CBN reviews capital requirements for microfinance banks upward

The Central Bank of Nigeria has increased the capital requirements for microfinance banks in the country in a bid to tackle the challenge of inadequate capital base in the sub-sector.

The CBN announced the upward review of the minimum capital requirement in a circular dated October 22, 2018 to all microfinance banks in the country.

The minimum capital requirement for unit and state microfinance banks was raised by 900 per cent each to N200m and N1bn, respectively from N20m and N100m, while that of national microfinance banks increased by 150 per cent to N5bn from N2bn

According to the circular, the new minimum capital requirement takes immediate effect for new applications, while existing microfinance banks shall be required to fully comply with effect from April 1, 2020.

The Director, Financial Policy and Regulation Department, CBN, Mr Kevin Amugo, said the apex bank reviewed the minimum capital requirement in exercise of the powers conferred on it by the Banks and Other Financial Institutions Act and in furtherance of its mandate to promote a sound financial system in the country.

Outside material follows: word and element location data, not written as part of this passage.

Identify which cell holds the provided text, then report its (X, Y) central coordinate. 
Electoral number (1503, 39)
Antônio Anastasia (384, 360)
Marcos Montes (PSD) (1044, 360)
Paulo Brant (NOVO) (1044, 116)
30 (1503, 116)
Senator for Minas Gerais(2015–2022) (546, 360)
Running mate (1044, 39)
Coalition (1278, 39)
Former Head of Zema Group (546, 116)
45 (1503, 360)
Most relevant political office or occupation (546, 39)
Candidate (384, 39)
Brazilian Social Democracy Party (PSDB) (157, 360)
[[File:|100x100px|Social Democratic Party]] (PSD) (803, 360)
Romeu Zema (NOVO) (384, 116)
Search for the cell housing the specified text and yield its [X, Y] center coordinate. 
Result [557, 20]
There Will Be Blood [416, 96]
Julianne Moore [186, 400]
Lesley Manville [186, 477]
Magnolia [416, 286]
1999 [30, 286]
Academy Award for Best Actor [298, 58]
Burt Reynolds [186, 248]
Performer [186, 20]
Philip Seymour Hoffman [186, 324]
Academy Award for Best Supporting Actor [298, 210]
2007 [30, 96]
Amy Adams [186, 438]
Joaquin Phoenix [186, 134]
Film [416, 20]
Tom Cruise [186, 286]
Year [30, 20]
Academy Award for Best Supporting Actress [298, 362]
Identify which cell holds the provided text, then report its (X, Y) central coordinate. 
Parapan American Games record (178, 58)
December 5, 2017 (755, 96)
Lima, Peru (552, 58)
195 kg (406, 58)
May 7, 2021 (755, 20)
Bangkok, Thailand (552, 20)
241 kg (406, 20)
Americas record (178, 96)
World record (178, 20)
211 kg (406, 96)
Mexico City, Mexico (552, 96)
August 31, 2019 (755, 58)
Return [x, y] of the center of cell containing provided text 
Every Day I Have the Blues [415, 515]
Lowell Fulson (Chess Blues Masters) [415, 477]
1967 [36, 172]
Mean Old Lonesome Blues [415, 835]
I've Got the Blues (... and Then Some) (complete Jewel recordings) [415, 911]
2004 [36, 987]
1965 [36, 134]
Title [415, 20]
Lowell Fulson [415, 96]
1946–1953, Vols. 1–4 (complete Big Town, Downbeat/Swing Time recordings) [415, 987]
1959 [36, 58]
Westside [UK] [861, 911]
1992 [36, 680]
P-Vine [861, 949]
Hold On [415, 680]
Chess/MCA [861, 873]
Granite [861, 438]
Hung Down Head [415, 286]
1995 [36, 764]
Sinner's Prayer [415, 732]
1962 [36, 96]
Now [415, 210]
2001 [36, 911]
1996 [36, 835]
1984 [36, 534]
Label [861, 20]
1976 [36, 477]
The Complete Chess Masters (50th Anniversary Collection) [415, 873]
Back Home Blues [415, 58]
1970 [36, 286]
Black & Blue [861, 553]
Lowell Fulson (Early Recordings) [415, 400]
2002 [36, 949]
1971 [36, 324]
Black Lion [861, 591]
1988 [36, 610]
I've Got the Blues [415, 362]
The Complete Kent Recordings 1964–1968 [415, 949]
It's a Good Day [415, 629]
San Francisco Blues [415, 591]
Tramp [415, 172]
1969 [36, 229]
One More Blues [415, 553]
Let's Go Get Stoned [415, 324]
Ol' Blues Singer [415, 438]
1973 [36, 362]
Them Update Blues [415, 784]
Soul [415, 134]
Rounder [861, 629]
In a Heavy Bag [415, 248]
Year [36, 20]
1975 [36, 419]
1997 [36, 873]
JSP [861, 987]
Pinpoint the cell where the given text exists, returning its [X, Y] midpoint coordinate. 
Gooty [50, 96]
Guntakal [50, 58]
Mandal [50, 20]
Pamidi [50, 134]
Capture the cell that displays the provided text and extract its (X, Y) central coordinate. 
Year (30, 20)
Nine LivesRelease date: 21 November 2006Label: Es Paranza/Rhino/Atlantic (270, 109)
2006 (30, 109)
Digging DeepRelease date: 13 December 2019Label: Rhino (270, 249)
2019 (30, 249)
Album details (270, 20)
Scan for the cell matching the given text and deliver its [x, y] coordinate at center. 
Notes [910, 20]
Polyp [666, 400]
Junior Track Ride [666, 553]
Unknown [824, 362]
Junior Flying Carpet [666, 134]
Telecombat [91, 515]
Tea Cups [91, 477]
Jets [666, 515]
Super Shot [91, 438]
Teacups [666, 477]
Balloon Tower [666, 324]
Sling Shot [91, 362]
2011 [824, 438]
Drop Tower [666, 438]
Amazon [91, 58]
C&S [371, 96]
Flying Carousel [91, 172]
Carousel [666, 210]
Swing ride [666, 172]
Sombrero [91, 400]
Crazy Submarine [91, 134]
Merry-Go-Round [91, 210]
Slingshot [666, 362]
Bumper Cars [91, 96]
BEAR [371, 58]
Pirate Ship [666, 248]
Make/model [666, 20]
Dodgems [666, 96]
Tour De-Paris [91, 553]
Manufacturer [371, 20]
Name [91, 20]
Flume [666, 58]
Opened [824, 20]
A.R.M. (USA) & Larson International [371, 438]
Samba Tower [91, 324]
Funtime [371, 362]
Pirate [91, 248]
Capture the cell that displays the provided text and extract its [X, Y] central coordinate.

He noted that given the role of microfinance banks in economic growth and development, the Microfinance Policy, Regulatory and Supervisory Framework was introduced on December 15, 2005 and revised in 2011.

Amugo stated that the key focus of the policy was, among others, to increase financial inclusion rate in the country, improve access to financial services for the active rural poor, and pursue poverty eradication.

According to him, the microfinance banking sub-sector, in pursuit of the above objectives, has been contending with such challenges as inadequate capital base, weak corporate governance, ineffective risk management practices, dearth of requisite capacity and mission drift.

He said, “The CBN has reviewed the state of health of the sub-sector and is of the view that microfinance banks, as presently constituted, would be unable to meet the critical targets set out in the Microfinance Policy, hence the need for specific reforms to strengthen the sub-sector and reposition microfinance banks towards improved performance.

“To meet these requirements, existing microfinance banks are expected to explore the possibility of mergers and acquisitions and/or direct injection of funds. The Revised Regulatory and Supervisory Guidelines for Microfinance Banks, Code of Corporate Governance for Microfinance Banks and sector-specific Prudential Guidelines for Microfinance Banks would be issued in due course.”